In this insightful interview, I spoke with Rick Kirchner, Vice President of Engineering at Colder Products Company (CPC), to explore the critical role of liquid cooling systems in modern computing architectures, particularly for AI applications.

As part of our Executive Debrief series, we delve into the necessity of liquid cooling for high-performance computing and AI, driven by the increasing power density of GPUs. Kirchner elaborates on CPC's valve technology, including their Everest Quick Disconnect couplings, which are designed to protect expensive AI equipment from leaks during maintenance operations.

This discussion sheds light on how CPC is positioned at the forefront of cooling technology for AI and high-performance computing, offering valuable insights into the challenges and innovations in this rapidly evolving field.

Kevin Jackson: Hi Rick, thanks for sitting down with me today and thanks to everyone who's joining in on the I debrief. Today we're talking with Rick Kirshner, vice president of engineering at Colder Products Company. Rick, I'm happy to have you here. I'm excited to hear more about your company's work with liquid cooling systems.

Rick Kirchner: Oh, thanks for having me. This is super exciting for us as well.

Kevin Jackson: All right. So just starting a little basic here. What unique advantages and challenges do liquid cooling systems have for computing architectures compared to other cooling methods?

Rick Kirchner: Well, in the case of AI, among other similar high performance computing applications, it's really not even an advantage. It's turned into a necessity because the power density has gotten so huge with the GPUs that are coming out these days, that really managing all of that thermal energy and getting [00:01:00] that excess of excessive heat out of the chip is required via liquid as opposed to air. So again, it's more than it's beyond advantage. Now it's a necessity. And as these chips get more and more complicated, they're going to get more and more dense. And the energy density is going to become much, much higher as well. So you can see where as computers have changed so much and as as the digital world has changed so much over the last five years, specifically over the last 18 months with AI, those temperatures have really, really gone up even more. So you can see, like even from companies like Nvidia, that they're mandating or requiring their customers to use liquid cooling in order to really make the most out of their GPUs.

Kevin Jackson: And can you expand on your company's valve technology and how it protects expensive AI equipment from leaks? And maybe more specifically, can you explain how your company's Everest Quick Disconnect couplings are designed for liquid cooling applications?

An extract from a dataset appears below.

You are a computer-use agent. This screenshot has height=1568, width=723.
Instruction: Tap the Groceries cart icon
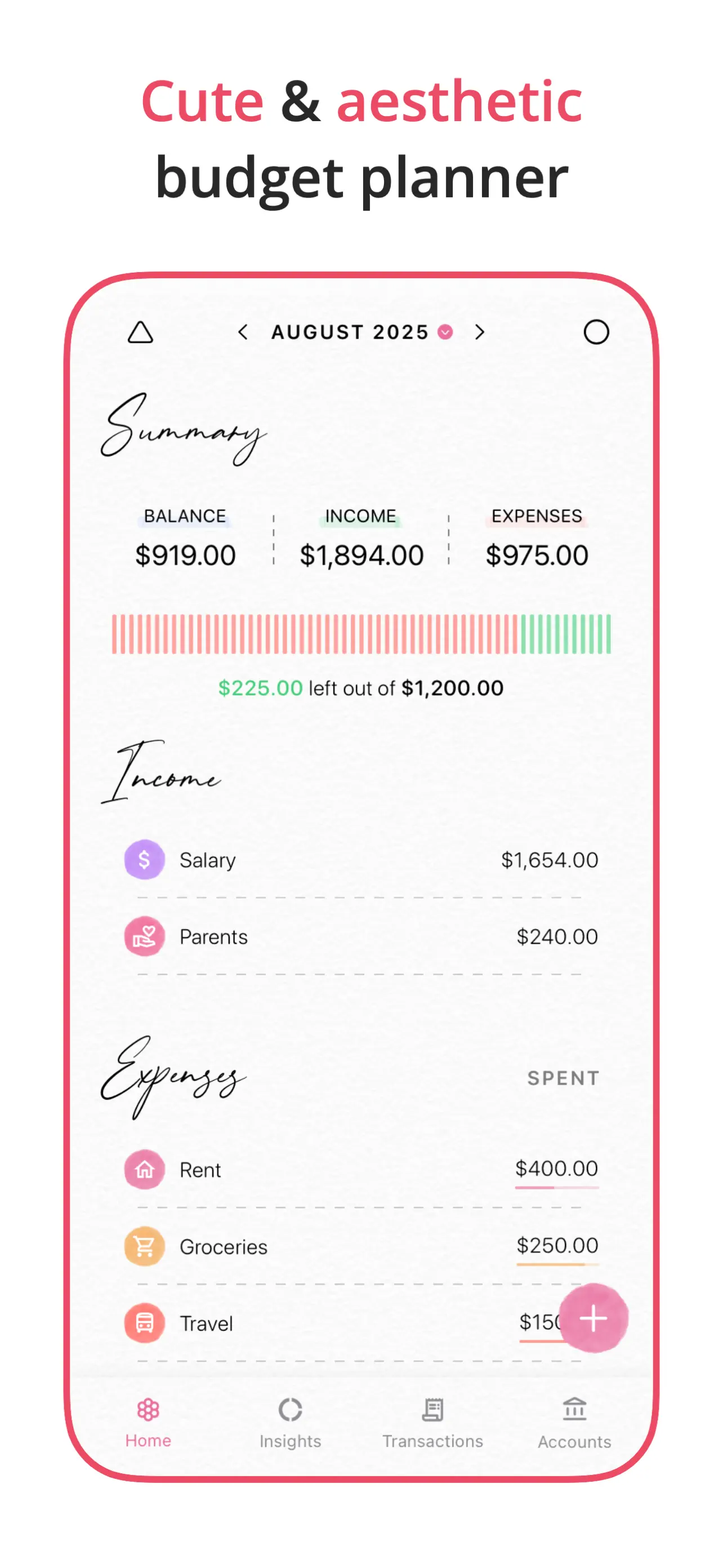pos(144,1246)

Rick Kirchner: For sure. These products were originally designed with the with the end in mind. Quite a while ago, we introduced liquid cooling couplers for the liquid cooling of of power rectifiers for the communications market almost 20 years ago. So this technology, this valve technology that we have today, while it's been, of course, expanded upon and even perfected even beyond what we had 20 years ago, was was originally built for this purpose. The reason why it's critical, I would say, important to our customers, is that when you're able to disconnect a blade from a server rack to do what we call a hot swap, right. If you need to make a change you're able to disconnect the fluid couplings, the in and the out for each blade, and have dual valve capabilities on both connectors so that you don’t drip or leak any, any liquid once you pull that out. So that dual valve technology is critical to the success of the product. I would also say that this is built upon technology that CPC developed quite some time ago, even before that period of time. Our original products have had dual valve interfaces going back to the beginning. So this is something that's really core to our capability and expertise within CPC.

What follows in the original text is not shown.